Which lines of the records below contain the string "Copy"? Report each of them.
☆ ☆ ☆ ☆ ☆
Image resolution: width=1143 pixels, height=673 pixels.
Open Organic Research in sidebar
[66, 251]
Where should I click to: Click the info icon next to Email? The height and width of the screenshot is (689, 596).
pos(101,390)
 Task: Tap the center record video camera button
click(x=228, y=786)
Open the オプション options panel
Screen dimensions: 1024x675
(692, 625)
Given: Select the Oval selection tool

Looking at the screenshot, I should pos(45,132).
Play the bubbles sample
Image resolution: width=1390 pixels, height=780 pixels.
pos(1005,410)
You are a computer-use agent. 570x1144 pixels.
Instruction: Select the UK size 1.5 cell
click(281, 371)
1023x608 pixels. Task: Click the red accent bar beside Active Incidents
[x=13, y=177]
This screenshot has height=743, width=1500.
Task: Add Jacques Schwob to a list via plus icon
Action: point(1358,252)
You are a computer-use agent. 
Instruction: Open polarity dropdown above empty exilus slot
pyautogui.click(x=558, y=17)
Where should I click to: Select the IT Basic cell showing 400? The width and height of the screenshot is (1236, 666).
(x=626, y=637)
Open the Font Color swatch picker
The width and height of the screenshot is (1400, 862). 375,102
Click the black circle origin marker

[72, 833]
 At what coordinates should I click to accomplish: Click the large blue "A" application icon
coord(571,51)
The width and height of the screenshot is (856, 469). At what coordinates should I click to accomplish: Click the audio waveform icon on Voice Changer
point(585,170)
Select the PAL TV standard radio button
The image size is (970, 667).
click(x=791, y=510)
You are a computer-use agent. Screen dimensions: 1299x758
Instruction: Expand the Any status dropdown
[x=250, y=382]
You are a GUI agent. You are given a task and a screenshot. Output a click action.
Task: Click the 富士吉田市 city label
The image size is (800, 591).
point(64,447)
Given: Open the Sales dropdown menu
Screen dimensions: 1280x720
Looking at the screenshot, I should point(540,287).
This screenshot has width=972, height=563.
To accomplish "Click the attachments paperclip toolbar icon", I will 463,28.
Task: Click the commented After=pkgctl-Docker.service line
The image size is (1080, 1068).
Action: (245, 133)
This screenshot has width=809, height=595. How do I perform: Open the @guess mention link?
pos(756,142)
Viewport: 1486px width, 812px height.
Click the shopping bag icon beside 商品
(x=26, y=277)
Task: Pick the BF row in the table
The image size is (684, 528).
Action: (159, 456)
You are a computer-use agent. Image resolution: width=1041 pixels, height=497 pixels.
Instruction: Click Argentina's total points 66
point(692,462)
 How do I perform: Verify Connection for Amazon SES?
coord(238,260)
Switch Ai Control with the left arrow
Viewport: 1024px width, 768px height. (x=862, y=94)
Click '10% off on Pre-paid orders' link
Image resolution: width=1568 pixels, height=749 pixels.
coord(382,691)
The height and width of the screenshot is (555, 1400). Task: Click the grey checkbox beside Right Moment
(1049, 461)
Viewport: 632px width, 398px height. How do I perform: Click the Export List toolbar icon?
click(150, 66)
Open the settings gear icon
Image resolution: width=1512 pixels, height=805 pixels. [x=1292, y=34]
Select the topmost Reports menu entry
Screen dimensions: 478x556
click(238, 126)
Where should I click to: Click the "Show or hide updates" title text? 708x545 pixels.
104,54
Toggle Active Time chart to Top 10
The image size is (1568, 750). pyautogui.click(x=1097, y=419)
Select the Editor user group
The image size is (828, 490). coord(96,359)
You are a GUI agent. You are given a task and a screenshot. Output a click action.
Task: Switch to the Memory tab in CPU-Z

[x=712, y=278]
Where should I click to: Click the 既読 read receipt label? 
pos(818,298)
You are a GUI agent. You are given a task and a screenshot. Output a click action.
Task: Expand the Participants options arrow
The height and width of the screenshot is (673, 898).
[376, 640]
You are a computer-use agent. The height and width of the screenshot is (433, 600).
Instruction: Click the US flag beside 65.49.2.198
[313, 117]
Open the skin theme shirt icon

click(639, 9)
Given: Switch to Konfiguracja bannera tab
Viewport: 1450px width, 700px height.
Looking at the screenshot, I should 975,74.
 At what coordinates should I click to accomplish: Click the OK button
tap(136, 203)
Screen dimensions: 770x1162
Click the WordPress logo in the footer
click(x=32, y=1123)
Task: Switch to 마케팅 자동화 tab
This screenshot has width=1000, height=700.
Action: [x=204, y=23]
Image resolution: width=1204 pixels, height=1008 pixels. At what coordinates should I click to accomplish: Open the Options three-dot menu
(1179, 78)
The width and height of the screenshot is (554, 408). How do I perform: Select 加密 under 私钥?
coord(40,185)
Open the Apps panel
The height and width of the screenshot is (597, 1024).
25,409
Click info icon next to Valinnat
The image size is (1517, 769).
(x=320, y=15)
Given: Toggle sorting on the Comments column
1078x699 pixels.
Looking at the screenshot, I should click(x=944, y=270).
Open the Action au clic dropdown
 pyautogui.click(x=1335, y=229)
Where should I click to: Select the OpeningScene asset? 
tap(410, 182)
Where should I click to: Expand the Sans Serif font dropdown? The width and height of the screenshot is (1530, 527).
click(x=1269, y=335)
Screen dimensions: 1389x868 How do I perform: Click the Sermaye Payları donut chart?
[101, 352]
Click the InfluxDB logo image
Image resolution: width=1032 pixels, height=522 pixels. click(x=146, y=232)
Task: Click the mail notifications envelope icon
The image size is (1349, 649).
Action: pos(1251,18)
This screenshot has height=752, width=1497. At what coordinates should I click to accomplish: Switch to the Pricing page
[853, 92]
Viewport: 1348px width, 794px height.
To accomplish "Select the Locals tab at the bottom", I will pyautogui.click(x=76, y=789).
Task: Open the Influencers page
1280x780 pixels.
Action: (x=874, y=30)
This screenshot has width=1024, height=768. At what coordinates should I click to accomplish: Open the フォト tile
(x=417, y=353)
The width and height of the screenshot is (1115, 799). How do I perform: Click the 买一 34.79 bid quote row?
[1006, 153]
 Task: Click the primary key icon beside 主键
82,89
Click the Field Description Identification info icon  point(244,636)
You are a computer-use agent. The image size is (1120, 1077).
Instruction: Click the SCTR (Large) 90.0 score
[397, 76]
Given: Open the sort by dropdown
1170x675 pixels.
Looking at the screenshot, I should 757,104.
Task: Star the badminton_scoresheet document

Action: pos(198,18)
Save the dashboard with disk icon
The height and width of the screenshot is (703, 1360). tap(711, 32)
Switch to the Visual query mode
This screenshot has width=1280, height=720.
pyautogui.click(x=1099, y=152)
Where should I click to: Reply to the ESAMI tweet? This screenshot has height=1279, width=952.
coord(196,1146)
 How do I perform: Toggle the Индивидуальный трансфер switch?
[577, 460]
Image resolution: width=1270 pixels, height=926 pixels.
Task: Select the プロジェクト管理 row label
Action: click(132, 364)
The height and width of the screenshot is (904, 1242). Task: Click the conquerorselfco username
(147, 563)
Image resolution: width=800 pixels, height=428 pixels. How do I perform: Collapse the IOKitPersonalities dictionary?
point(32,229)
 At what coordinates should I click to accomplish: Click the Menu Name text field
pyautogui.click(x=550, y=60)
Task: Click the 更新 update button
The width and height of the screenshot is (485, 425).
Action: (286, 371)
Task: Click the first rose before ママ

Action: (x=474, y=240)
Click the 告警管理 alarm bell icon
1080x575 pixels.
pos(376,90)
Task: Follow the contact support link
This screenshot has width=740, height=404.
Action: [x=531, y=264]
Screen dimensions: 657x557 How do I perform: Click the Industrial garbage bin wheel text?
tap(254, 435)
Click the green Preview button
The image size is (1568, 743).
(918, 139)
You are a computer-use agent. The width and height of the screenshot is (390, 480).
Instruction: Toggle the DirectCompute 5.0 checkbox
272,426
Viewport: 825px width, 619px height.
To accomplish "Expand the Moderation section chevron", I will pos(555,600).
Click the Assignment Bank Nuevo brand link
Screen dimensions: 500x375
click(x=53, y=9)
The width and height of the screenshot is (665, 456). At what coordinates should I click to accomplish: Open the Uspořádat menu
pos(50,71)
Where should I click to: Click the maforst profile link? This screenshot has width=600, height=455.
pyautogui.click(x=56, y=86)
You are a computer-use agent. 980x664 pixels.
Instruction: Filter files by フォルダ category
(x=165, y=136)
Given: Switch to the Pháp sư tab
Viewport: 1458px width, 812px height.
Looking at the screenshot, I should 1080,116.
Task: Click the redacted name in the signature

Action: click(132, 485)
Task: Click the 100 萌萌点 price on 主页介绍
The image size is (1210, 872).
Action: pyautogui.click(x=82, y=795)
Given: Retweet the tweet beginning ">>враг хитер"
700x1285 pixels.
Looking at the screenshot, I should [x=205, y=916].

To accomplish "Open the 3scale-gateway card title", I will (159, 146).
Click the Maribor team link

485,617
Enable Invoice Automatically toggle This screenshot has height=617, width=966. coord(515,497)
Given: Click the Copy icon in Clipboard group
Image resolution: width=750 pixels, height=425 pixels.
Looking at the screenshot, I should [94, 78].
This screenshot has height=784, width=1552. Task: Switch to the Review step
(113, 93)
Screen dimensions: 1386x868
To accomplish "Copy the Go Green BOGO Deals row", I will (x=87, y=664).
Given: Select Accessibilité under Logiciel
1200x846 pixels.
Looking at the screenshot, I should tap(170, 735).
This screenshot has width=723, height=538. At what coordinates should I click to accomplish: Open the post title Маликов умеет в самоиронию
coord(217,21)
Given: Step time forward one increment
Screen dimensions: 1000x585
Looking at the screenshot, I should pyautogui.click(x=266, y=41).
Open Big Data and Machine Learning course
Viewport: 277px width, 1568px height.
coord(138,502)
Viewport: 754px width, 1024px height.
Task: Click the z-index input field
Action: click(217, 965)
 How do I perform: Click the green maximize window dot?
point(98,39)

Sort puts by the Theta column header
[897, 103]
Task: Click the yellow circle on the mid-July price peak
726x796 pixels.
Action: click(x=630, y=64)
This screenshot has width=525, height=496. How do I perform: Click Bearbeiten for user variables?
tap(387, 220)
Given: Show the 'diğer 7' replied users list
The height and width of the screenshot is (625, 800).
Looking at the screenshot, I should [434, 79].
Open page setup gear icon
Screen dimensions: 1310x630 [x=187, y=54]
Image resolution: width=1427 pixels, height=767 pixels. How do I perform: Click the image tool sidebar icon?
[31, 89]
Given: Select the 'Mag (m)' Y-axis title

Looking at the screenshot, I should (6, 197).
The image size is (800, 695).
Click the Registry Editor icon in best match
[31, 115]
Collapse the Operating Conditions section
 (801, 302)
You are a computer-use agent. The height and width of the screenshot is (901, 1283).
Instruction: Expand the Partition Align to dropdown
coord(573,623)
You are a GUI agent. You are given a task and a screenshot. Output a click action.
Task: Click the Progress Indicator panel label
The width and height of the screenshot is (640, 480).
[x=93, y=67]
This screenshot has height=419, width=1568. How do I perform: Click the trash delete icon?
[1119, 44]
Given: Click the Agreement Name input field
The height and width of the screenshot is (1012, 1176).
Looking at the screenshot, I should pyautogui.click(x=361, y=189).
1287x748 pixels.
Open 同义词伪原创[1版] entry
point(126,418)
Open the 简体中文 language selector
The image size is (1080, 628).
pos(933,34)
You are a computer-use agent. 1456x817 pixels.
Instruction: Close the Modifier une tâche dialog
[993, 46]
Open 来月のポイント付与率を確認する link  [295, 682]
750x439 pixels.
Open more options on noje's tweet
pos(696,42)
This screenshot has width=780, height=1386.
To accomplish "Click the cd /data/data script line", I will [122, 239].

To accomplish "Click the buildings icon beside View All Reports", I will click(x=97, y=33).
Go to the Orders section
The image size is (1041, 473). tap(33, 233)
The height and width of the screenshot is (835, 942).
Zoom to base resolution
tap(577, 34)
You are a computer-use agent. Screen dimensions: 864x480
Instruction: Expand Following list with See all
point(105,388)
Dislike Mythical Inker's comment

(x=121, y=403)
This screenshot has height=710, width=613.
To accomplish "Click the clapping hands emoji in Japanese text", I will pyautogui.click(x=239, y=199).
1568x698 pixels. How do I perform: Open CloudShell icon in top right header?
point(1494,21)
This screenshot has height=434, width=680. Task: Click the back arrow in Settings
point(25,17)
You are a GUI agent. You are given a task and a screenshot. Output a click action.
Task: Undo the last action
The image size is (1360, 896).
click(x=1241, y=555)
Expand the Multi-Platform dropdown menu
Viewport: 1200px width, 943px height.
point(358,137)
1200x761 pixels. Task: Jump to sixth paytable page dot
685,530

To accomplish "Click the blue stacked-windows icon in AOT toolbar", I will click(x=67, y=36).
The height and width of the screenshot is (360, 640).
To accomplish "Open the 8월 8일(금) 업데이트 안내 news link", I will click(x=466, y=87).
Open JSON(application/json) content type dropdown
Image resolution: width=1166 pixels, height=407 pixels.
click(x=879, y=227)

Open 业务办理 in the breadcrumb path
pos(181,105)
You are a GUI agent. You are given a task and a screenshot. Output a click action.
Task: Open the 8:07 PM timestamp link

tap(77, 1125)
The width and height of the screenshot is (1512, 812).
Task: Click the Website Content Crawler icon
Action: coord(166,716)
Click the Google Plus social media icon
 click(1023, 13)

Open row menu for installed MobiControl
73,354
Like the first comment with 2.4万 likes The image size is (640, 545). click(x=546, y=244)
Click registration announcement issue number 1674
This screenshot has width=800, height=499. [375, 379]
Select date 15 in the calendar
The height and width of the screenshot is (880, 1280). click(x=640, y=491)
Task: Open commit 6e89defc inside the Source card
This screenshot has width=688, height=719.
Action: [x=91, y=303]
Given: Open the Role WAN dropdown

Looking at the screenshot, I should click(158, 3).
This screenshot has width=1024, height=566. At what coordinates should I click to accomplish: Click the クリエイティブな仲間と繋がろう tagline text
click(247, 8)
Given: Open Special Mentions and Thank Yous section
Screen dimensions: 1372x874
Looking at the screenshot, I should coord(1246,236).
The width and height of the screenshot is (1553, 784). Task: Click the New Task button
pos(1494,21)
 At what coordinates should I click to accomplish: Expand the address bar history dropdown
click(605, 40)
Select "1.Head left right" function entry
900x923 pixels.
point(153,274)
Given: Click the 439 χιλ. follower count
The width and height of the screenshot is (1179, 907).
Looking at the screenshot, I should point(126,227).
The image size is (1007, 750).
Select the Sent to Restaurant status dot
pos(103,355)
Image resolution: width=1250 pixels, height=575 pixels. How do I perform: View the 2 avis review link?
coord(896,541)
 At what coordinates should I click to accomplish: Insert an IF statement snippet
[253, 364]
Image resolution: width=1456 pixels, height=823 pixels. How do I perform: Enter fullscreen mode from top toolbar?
☆ ☆ ☆ ☆ ☆
Solution to the exercise:
Given: Click the Copy icon in Clipboard group
To accomplish "Copy the Go Green BOGO Deals row", I will (x=87, y=664).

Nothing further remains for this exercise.